*PAGE EXCERPT*
★ ★ ★ ★ ★ ★ ★
Subsection 45.4.1 Hertz's Experiment For Production And Detection Of EM Waves

After Maxwell predicted the existence of the electromagnetic waves in 1873, many scientists tried to produce them in the laboratory. The first person to succeed was the German physicist Heinrich Hertz who produced and detected radio waves in 1888. Hertz's equipment consisted of a radiator and a detector/receiver, a replica of which is shown in Figure 45.4.1.

Figure 45.4.1. A replica of Heinrich Hertz'e apparatus for production and detection of radio waves. Photo courtesy of http://www.sparkmuseum.com/HERTZ.HTM.

The radiator was a pair of one-meter rods with a spark gap in the center and two large spheres at the other ends of the wires to adjust the capacitance for resonance condition. The rods were connected to an induction coil that supplied a high voltage. The receiver was simply a loop of wire with a small gap. When the rods of the radiator setup were given strong enough voltage, a spark was generated across the gap and the current would oscillate back and forth across the gap and along the rods.

The receiver consisted of a loop of wire with a tiny gap. When an electromagnetic waves passes through the area of the loop, the magnetic field in the electromagnet wave would cause the magnetic flux to change which would result in an induced EMF in the wire. The induced EMF caused a spark across the tiny gap in the ring.

Hertz conducted many experiments measuring the wavelength and speed of these waves and showed that they travel at the predicted speed of light. He also showed that the radio waves refracted and reflected similar to light thus lending a strong support to Maxwell's assertion that the light was an electromagnetic wave. When his students asked what use can be made of this discovery, he apparently replied, “It's of no use whatsoever. This is just an experiment that proves Maestro Maxwell was right - we just have these mysterious electromagnetic waves that we cannot see with the naked eye. But they are there.” But, here we are today about 100 years later with our cell phones and WiFi none of which would be possible without Hertz's discoveries. To honor Hertz the unit of frequency Hertz (Hz) is named after Heinrich Hertz. One Hertz equals one cycle per second.

Subsection 45.4.2 Plane Electromagnetic Waves

To arrive at Maxwell's discovery we seek a solution of his equations in region of space that has no currents (\(\vec J = 0\)) or charges (\(\rho = 0\)), so-called empty space or vacuum.
★ ★ ★ ★ ★ ★ ★
*DATA PROVIDED*
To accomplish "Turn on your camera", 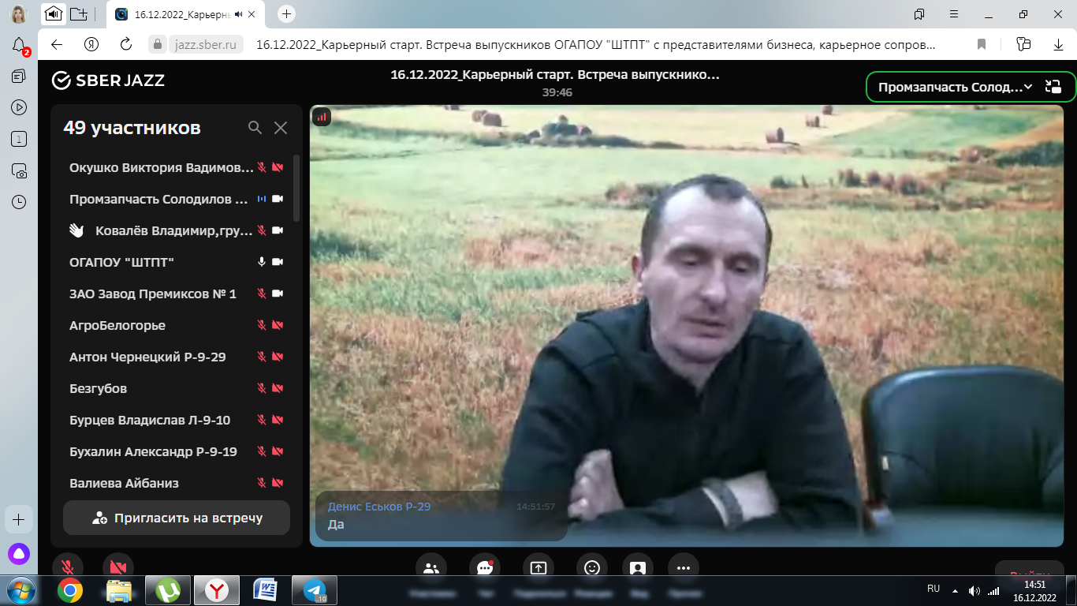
★ ★ ★ ★ ★ ★ ★
*TASK STATEMENT*
Answer these questions from the page excerpt about Hertz's experiment, one line each:
(a) In what year did Hertz produce and detect radio waves?
(b) What supplied the high voltage to the radiator's rods?
(c) What does one Hertz equal?

*SOLUTION*
(a) 1888
(b) An induction coil
(c) One cycle per second